Service class's method that throws.

public Message getMessage(long messageId) {
    Message message =  messages.get(messageId);
    if(message == null)
    {
        throw new DataNotFoundException("Message with id " + messageId + " not found");
    }
    return message;
}

And the resource class.

@GET
@Path("/{messageId}")
public Message getMessage(@PathParam("messageId") long messageId) {
    return messageService.getMessage(messageId);
}

回答1:

Looking at the web.xml from your previous question, you have this

<servlet>
    <servlet-name>Jersey Web Application</servlet-name>
    <servlet-class>org.glassfish.jersey.servlet.ServletContainer</servlet-class>
    <init-param>
        <param-name>jersey.config.server.provider.packages</param-name>
        <param-value>org.learn.rest.messengerdemo.resources</param-value>
    </init-param>
    <load-on-startup>1</load-on-startup>
</servlet>

What this init-parm jersey.config.server.provider.packages says is that Jersey should scan the named package for @Path annotated resource class and @Provider annotated provider classes and register them.

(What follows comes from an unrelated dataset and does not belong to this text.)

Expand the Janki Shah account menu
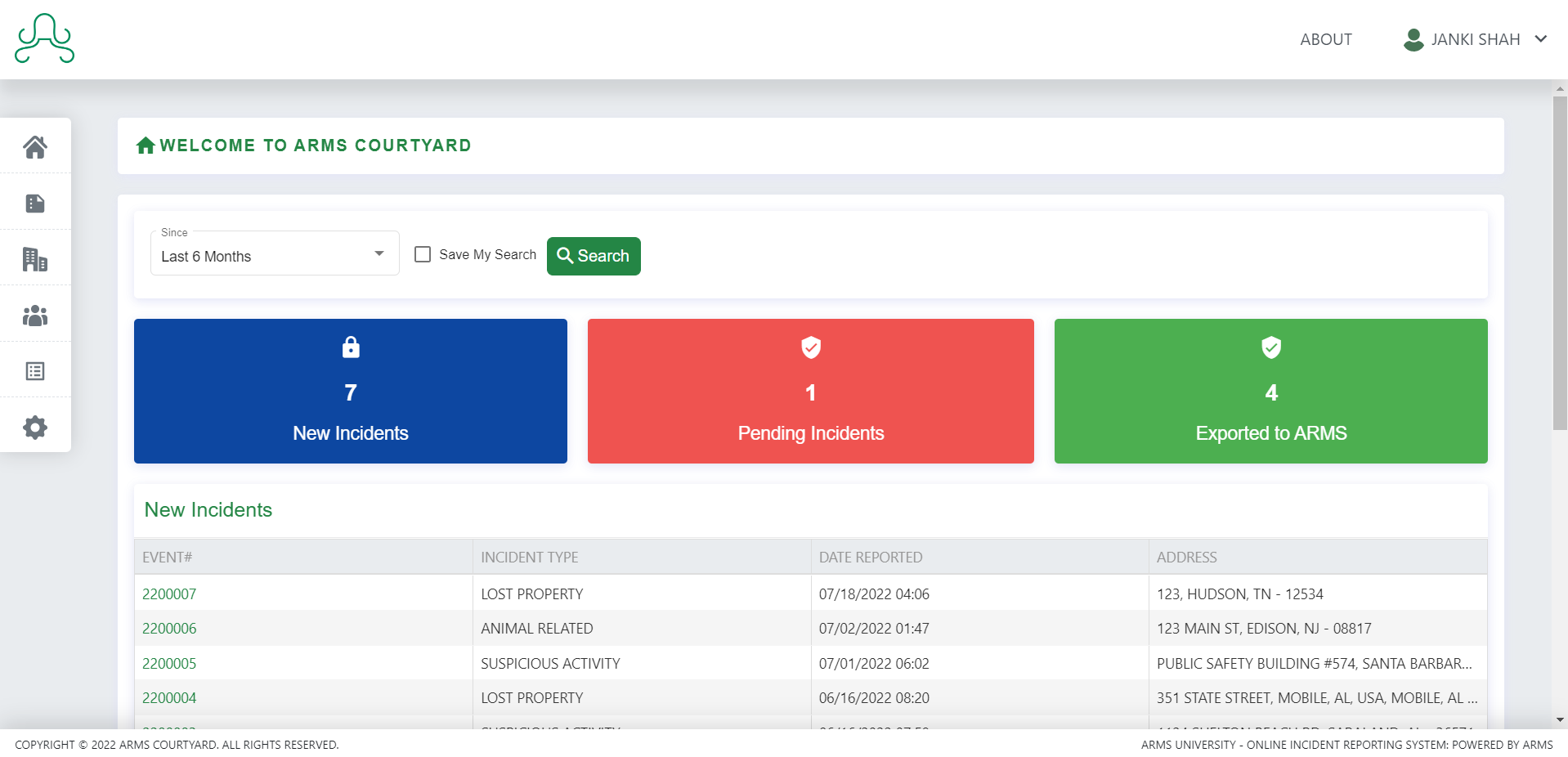The width and height of the screenshot is (1568, 757). [x=1540, y=38]
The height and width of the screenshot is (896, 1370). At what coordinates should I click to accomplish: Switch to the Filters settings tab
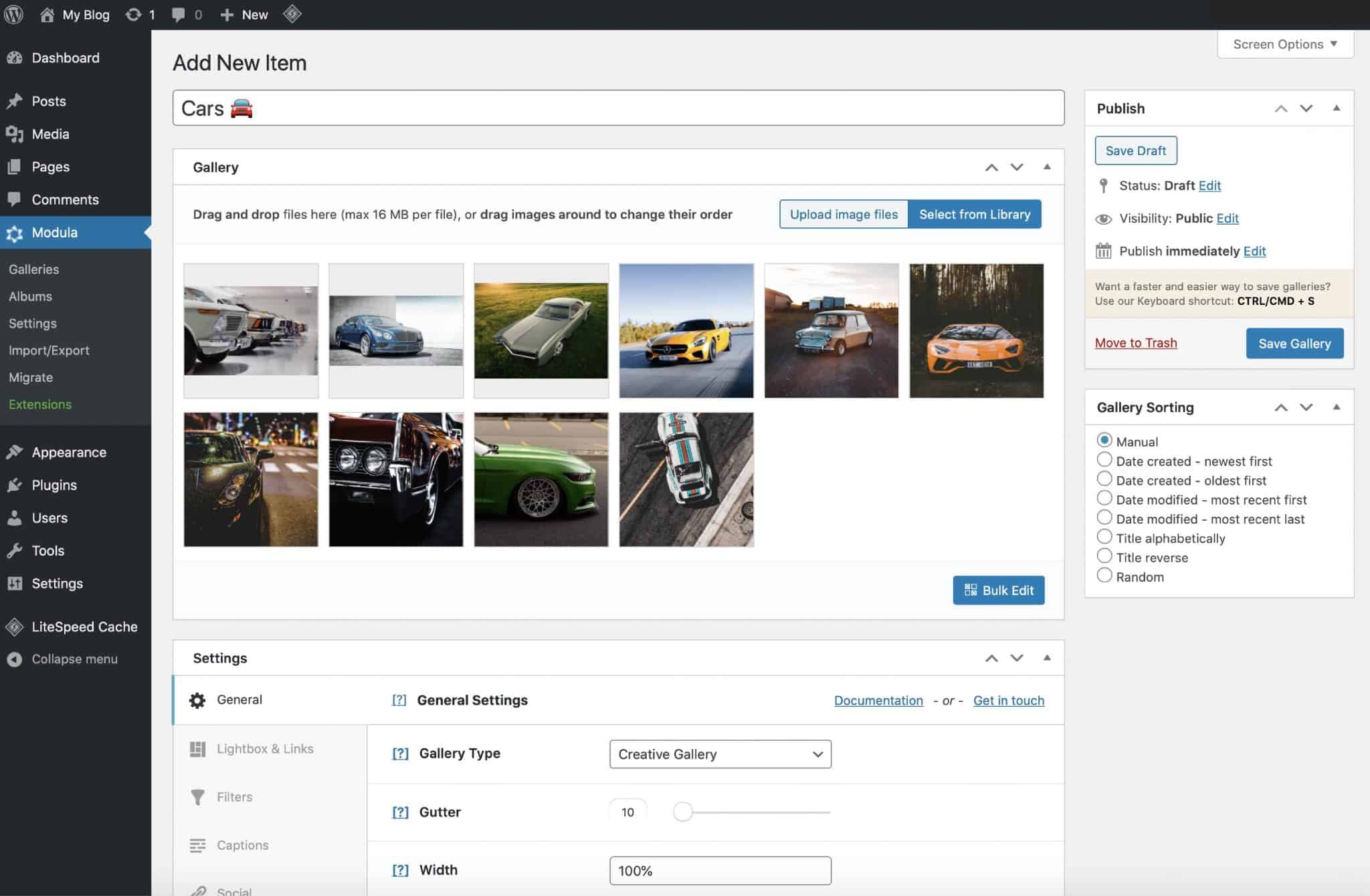click(233, 796)
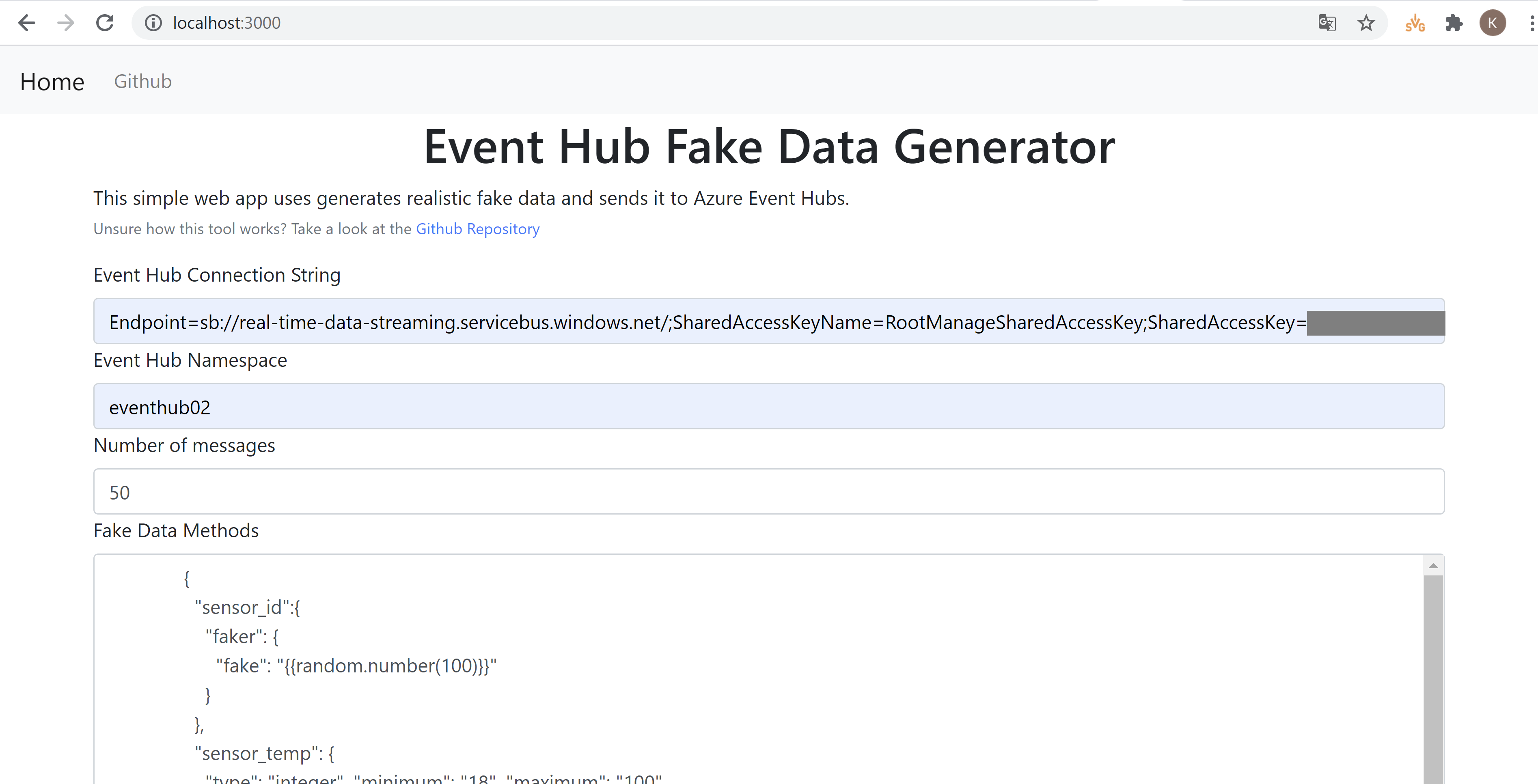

You only have the resources package org.learn.rest.messengerdemo.resources listed, but you ExceptionMapper is in a different package. The default behavior is to scan recursively, meaning sub-packages also. So if you listed org.learn.rest.messengerdemo instead, you would hit both the resources package and the exceptions package. Or you could list both packages, separated by comma or semi-colon. Either way would work

<param-value>org.learn.rest.messengerdemo</param-value>
<!-- OR -->
<param-value>
    org.learn.rest.messengerdemo.resources,
    org.learn.rest.messengerdemo.exception
</param-value>


回答2:

Please note that this is not problem of annotation. i have seen people given comments that due to @Provider annotation its not registered, if you have imported correct provider it will work. Please find my solution below

I have encountered the same issue while develop sample REST API. While creating REST API i have given base package name like org.manish.rest.message, I supposed to create every other packages under the base package like this

  1. model - org.manish.rest.message.model
  2. database - org.manish.rest.message.database
  3. resource - org.manish.rest.message.resource

in web.xml init param was given like this

 <init-param>
            <param-name>jersey.config.server.provider.packages</param-name>
            <param-value>org.manish.rest.message</param-value>
 </init-param>

It means, i have registered my base package in web.xml, what ever package i will create under this; will be consider by JAX-RS based on my call and requirement. But when i created my exception package by mistake i put package name org.manish.rest.exception. Since this was not registered in web.xml so my complete exception class was not considered to handle exception by JAX-RS. As a correction, i have just modified my exception package name from org.manish.rest.exception to org.manish.rest.message.exception

After that i executed once in post man and i got expected result.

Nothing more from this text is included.